6. Printing Non-Credible Blurbs and Testimonials: I know you’ve seen them. The testimonial from A.K. in Hawaii who doesn’t want anyone to know he loves a book but still writes a book review. Who is A.K.? Why do readers care? Find testimonials from authors and experts in your field who are willing to give you their full name. If you don’t know anyone who can give you a testimonial, get busy looking for someone. If you still can’t find anyone, don’t print any testimonials on the back of your book. No blurb is better than a bad or fake blurb. A.K. may be a real person, but for all the reader knows, the author could have made up A.K.

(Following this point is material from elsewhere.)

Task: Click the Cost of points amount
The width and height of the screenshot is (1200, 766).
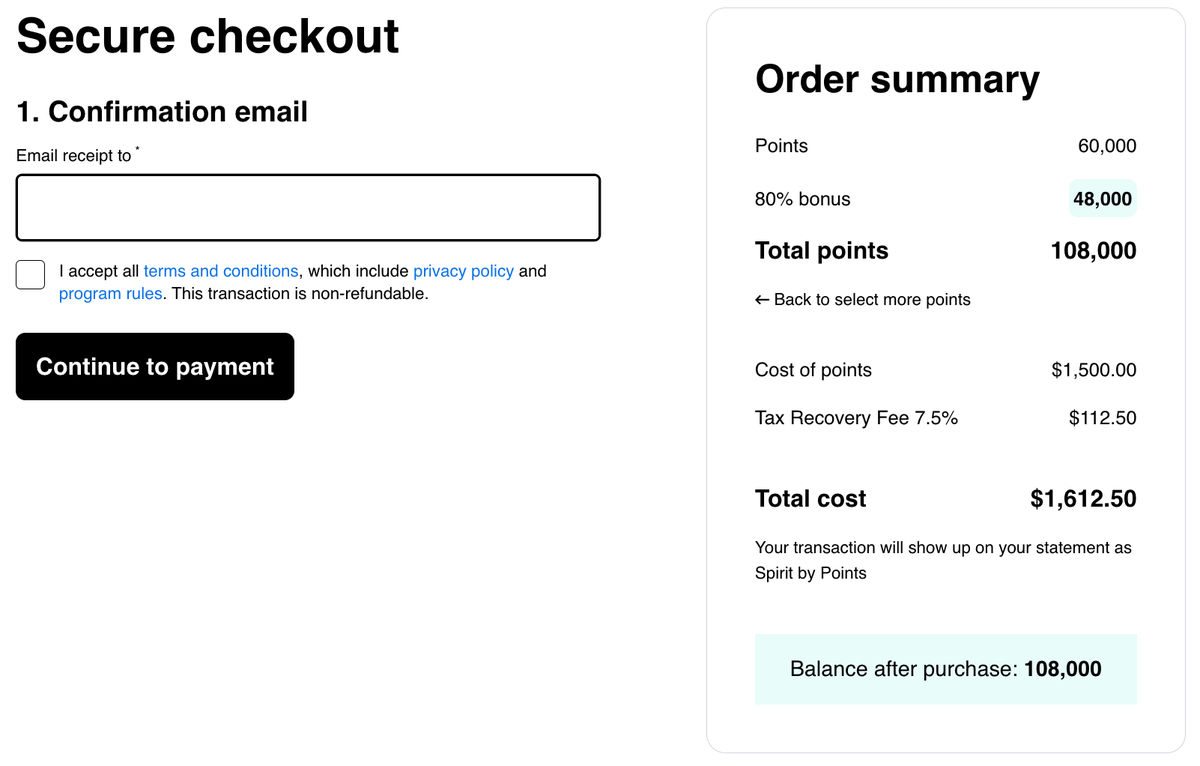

7. Indulging in Self-Praise: Authors who praise themselves and their books only prove to people what big egos they have. This lack of emotional intelligence likely also shows up in a lack of good judgment in writing the book. Don’t make your website read like a commercial for your book. Make it informative, but beginning with “My book is the best one ever written on this topic” and “This wonderful novel was written with touching scenes, engaging characters, etc.” is a turn-off. It’s fine if you have testimonials from others saying those things. Just don’t say them yourself. The same is true with the book’s cover. Tell people what your book is about, but save the praise for your endorsers.

8. Having Insufficient Material: Nothing irritates a book promoter more than trying to promote a book that is not promotable. What makes a book unable to be promoted? No website to visit; no placement in bookstores, either physical or online. No email address to contact the author. Believe it or not, I’ve seen authors who say, “Readers can mail me a check for $19.95 to my address at P.O. Box etc., if they want a copy.” People want a chance to look at the book and read about it before they mail you a check, and they want to pay online because it’s faster and easier than mailing a check. Create an Internet and bookstore profile or your books will rot in your basement.

9. Hiding Your Identity: No one can promote your book if you won’t promote it. Readers care as much about the author these days as they do about the book. You need to be a visible presence in your book’s promotion. No pseudonyms. Your face needs to be on your website and on the book’s cover with a short biography. You need to blog and promote via social media so you appear like a real person online. You need to make appearances at book signings and other events. It’s difficult for a publicist or a radio host to say “This is a great book” and make people interested. It’s easier for them to say, “I’ve read this great book and here is the author who is going to tell you about it.” Your book is your child. Don’t send your child out into the world alone. Hold its hand and go with it.

10. Expecting Something for Nothing: Nothing is going to irritate a book promoter more than an author who acts like he and his book deserve publicity and deserve it for free. It takes a long time to read a book and write a review or a blog. It costs money to operate a website and pay people to maintain it. Even if a service is free, such as a journalist writing a newspaper article about your book, appreciate the value of that person’s time and send a thank you note after the story appears. Always give book promoters a free copy of your book. And do not complain about prices. If you can’t afford the service, find one you can afford, but don’t argue over the fees. Remember that the publishing world is a small place-you don’t want word to get around that you are cheap or a deadbeat.

Authors, now that you know what irritates book promoters, ask yourself whether you’re guilty. Are people not returning your calls because you’re being pushy or you’re clueless about the proper ways to promote your book? Now you know. There’s no more excuses. Go out and promote your book with new confidence and proper promotion etiquette.